The Non-Beginner’s Guide to Syncing Data with Rsync
The rsync protocol can be pretty simple to use for ordinary backup/synchronization jobs, but some of its more advanced features may surprise you. In this article, we’re going to show how even the biggest data hoarders and backup enthusiasts can wield rsync as a single solution for all of their data redundancy needs.
Warning: Advanced Geeks Only
If you’re sitting there thinking “What the heck is rsync?” or “I only use rsync for really simple tasks,” you may want to check out our previous article on how to use rsync to backup your data on Linux, which gives an introduction to rsync, guides you through installation, and showcases its more basic functions. Once you have a firm grasp of how to use rsync (honestly, it isn’t that complex) and are comfortable with a Linux terminal, you’re ready to move on to this advanced guide.
Running rsync on Windows
First, let’s get our Windows readers on the same page as our Linux gurus. Although rsync is built to run on Unix-like systems, there’s no reason that you shouldn’t be able to use it just as easily on Windows. Cygwin produces a wonderful Linux API that we can use to run rsync, so head over to their website and download the 32-bit or 64-bit version, depending on your computer.
Installation is straightforward; you can keep all options at their default values until you get to the “Select Packages” screen.
Now you need to do the same steps for Vim and SSH, but the packages are going to look a bit different when you go to select them, so here are some screenshots:
Installing Vim:
Installing SSH:
After you’ve selected those three packages, keep clicking next until you finish the installation. Then you can open Cygwin by clicking on the icon that the installer placed on your desktop.
rsync Commands: Simple to Advanced
Now that the Windows users are on the same page, let’s take a look at a simple rsync command, and show how the use of some advanced switches can quickly make it complex.
Let’s say you have a bunch of files that need backed up – who doesn’t these days?
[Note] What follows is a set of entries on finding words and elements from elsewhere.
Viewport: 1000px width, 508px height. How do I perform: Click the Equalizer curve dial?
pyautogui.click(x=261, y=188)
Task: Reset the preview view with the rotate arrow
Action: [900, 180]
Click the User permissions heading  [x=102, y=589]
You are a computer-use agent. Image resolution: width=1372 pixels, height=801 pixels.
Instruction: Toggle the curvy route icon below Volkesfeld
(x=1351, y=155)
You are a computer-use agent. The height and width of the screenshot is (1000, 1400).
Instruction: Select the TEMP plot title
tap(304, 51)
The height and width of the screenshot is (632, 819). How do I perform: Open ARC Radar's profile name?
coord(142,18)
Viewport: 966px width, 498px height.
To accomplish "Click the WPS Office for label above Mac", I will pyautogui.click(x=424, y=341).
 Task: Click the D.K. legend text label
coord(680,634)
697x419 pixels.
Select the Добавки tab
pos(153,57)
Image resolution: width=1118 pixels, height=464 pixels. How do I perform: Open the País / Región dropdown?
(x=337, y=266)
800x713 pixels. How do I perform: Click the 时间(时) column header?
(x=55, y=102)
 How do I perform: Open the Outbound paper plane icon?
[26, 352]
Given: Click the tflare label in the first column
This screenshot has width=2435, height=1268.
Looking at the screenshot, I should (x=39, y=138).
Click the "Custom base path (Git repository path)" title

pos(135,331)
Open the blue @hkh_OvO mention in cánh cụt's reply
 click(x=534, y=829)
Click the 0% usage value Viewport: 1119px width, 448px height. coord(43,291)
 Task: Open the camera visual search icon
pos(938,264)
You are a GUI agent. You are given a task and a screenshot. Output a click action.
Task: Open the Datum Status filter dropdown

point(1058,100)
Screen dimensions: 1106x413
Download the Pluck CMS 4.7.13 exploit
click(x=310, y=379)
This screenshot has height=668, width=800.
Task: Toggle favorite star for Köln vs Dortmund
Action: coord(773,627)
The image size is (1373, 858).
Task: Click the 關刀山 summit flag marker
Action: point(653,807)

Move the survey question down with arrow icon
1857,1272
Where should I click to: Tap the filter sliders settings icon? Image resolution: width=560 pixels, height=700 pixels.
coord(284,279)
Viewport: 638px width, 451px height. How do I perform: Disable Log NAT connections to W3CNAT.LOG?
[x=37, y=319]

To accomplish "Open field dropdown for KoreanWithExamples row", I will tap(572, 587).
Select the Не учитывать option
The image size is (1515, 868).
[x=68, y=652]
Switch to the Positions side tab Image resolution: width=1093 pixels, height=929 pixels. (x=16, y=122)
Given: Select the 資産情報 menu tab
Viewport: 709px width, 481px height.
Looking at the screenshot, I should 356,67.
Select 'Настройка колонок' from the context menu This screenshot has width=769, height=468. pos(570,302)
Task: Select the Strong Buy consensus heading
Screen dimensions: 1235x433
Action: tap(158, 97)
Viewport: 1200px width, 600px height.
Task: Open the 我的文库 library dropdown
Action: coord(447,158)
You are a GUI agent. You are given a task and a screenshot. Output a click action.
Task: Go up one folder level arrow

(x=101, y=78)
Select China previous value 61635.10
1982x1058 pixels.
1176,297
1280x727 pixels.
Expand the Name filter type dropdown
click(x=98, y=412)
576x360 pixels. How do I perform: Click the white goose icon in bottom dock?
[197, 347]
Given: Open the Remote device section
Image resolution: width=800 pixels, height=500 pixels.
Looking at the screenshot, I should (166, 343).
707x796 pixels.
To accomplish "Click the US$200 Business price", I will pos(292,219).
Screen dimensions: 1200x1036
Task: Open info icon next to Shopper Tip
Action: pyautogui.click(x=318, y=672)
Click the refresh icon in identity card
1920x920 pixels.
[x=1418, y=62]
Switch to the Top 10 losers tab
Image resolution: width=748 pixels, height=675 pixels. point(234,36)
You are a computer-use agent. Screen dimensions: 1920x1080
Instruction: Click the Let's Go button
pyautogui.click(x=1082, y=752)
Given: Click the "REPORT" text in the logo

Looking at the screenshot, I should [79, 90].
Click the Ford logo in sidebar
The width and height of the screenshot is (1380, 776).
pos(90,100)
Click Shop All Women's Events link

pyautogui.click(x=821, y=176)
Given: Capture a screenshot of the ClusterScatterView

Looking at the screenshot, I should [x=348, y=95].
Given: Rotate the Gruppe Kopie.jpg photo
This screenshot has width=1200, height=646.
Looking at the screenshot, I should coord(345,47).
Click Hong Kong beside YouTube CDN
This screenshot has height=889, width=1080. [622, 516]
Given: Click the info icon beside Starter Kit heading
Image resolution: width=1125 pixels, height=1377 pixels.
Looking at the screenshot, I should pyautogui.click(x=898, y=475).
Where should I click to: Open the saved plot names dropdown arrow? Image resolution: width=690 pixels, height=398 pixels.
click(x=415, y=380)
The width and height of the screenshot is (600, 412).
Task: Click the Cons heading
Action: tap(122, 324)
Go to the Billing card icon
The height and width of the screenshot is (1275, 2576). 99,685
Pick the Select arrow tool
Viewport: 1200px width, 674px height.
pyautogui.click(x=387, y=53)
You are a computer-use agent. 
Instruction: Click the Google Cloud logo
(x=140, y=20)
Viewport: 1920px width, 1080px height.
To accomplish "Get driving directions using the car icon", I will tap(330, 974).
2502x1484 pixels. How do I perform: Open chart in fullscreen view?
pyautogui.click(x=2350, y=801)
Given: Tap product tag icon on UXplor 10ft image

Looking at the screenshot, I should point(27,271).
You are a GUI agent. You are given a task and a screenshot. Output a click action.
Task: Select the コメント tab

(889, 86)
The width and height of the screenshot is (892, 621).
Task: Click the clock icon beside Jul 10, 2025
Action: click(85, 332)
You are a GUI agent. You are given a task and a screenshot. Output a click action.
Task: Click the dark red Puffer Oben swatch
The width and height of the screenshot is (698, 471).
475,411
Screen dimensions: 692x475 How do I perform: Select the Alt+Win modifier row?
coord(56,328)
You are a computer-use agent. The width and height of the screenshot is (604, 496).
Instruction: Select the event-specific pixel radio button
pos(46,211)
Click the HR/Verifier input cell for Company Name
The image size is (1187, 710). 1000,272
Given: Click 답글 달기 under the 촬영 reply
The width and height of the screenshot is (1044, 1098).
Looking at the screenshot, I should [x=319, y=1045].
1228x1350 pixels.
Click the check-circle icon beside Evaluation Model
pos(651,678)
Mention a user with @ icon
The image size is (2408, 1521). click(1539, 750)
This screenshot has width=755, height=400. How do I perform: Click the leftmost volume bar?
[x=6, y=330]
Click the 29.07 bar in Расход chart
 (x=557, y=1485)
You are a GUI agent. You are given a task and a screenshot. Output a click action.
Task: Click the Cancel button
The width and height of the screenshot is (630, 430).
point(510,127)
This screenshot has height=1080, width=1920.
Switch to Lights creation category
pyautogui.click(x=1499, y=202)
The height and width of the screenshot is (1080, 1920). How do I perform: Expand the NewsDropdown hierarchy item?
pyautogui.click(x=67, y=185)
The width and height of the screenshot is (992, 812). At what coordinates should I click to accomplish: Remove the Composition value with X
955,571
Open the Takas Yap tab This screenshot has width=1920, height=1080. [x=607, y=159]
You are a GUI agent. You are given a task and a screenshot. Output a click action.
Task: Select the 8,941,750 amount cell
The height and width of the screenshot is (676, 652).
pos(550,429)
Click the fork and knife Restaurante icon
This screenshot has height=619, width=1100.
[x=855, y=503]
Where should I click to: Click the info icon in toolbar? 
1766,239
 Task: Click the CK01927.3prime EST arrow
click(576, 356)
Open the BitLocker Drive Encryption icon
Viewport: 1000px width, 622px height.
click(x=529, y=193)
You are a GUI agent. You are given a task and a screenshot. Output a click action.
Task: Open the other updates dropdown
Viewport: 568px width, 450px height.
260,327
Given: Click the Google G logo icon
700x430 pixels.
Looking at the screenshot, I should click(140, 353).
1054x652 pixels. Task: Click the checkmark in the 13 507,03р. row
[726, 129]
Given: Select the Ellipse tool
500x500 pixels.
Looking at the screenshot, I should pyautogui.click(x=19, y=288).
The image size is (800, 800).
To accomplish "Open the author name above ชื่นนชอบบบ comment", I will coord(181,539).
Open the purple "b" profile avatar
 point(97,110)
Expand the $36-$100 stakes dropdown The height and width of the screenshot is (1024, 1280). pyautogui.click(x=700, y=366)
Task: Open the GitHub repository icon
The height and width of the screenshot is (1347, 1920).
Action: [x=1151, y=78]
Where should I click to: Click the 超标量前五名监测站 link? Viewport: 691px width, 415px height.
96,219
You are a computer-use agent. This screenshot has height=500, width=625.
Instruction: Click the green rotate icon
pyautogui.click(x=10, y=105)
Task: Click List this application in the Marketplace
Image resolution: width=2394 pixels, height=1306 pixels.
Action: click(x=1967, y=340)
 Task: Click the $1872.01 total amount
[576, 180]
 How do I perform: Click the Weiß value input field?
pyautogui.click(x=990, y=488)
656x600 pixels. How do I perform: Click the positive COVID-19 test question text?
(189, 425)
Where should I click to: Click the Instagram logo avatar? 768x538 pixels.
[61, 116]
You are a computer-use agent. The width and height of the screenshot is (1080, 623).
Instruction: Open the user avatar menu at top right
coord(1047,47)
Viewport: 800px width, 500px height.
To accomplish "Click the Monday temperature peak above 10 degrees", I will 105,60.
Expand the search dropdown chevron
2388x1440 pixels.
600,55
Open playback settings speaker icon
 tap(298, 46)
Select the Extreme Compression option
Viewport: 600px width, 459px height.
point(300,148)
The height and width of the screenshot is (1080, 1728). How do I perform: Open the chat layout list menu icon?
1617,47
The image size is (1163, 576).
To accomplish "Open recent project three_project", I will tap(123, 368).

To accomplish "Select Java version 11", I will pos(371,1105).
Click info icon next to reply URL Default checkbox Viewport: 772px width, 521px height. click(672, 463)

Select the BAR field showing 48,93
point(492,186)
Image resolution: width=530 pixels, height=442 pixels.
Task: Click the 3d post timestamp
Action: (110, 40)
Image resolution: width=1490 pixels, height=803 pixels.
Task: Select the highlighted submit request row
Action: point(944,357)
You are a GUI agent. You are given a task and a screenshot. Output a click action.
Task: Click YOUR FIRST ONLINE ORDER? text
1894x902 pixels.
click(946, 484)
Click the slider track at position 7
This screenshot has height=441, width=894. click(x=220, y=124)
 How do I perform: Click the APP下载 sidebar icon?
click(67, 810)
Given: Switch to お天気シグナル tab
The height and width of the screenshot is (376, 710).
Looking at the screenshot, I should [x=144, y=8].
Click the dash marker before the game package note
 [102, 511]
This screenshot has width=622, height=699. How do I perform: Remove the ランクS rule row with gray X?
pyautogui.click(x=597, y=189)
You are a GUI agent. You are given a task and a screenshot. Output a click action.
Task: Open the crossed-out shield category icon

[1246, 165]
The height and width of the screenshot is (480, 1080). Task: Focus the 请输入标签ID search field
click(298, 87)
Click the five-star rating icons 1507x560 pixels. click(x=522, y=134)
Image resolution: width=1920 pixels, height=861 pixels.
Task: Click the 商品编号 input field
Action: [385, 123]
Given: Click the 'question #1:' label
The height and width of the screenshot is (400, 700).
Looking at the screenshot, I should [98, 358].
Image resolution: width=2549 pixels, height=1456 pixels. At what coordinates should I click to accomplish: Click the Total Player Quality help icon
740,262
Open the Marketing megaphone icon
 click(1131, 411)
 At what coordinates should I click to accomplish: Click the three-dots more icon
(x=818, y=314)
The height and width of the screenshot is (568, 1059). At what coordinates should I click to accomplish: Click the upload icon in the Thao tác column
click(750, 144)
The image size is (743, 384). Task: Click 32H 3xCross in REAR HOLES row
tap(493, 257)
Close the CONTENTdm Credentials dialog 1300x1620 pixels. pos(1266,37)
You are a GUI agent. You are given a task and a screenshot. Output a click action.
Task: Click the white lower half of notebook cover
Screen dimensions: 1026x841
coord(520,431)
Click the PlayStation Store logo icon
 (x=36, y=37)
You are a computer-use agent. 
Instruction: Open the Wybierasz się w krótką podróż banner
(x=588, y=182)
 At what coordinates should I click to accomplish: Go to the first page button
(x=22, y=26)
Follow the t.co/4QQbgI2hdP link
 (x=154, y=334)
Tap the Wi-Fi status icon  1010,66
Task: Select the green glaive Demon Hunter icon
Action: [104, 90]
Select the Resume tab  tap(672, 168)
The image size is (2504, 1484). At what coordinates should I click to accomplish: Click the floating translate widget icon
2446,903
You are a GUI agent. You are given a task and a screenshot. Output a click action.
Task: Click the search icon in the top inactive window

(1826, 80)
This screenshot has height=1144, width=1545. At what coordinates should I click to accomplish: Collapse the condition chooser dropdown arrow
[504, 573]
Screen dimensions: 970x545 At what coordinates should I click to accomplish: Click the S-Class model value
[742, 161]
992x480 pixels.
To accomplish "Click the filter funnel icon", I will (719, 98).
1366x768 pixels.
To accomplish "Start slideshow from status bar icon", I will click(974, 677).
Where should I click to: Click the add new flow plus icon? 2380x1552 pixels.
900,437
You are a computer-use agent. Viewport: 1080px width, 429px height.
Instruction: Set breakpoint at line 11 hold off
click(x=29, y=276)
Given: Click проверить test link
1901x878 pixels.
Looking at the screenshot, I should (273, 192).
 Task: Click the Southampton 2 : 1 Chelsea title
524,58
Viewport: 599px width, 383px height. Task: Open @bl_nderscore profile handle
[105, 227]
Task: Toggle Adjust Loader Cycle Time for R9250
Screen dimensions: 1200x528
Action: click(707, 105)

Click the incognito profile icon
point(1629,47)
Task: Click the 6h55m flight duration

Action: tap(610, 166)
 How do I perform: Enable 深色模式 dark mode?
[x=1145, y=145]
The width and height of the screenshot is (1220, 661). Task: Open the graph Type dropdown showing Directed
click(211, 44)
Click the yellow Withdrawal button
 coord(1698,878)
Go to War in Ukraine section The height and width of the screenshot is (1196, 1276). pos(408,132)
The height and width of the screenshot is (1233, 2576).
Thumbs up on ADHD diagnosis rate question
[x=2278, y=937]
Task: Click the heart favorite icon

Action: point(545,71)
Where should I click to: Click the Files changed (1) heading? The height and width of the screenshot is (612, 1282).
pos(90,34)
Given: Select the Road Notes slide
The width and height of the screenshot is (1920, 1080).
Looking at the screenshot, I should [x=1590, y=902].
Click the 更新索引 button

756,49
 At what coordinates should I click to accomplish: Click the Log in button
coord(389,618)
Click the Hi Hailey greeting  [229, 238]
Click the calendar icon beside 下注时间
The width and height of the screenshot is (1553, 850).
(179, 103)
You plug in your portable hard drive so you can backup your computers files, and issue the following command:
rsync -a /home/geek/files/ /mnt/usb/files/
Or, the way it would look on a Windows computer with Cygwin:
rsync -a /cygdrive/c/files/ /cygdrive/e/files/
Pretty simple, and at that point there’s really no need to use rsync, since you could just drag and drop the files. However, if your other hard drive already has some of the files and just needs the updated versions plus the files that have been created since the last sync, this command is handy because it only sends the new data over to the hard drive. With big files, and especially transferring files over the internet, that is a big deal.
Backing up your files to an external hard drive and then keeping the hard drive in the same location as your computer is a very bad idea, so let’s take a look at what it would require to start sending your files over the internet to another computer (one you’ve rented, a family member’s, etc).
rsync -av --delete -e 'ssh -p 12345’ /home/geek/files/ geek2@10.1.1.1:/home/geek2/files/
The above command would send your files to another computer with an IP address of 10.1.1.1. It would delete extraneous files from the destination that no longer exist in the source directory, output the filenames being transferred so you have an idea of what’s going on, and tunnel rsync through SSH on port 12345.
The -a -v -e --delete
switches are some of the most basic and commonly used; you should already know a good deal about them if you’re reading this tutorial. Let’s go over some other switches that are sometimes ignored but incredibly useful:
--progress
– This switch allows us to see the transfer progress of each file. It’s particularly useful when transferring large files over the internet, but can output a senseless amount of information when just transferring small files across a fast network.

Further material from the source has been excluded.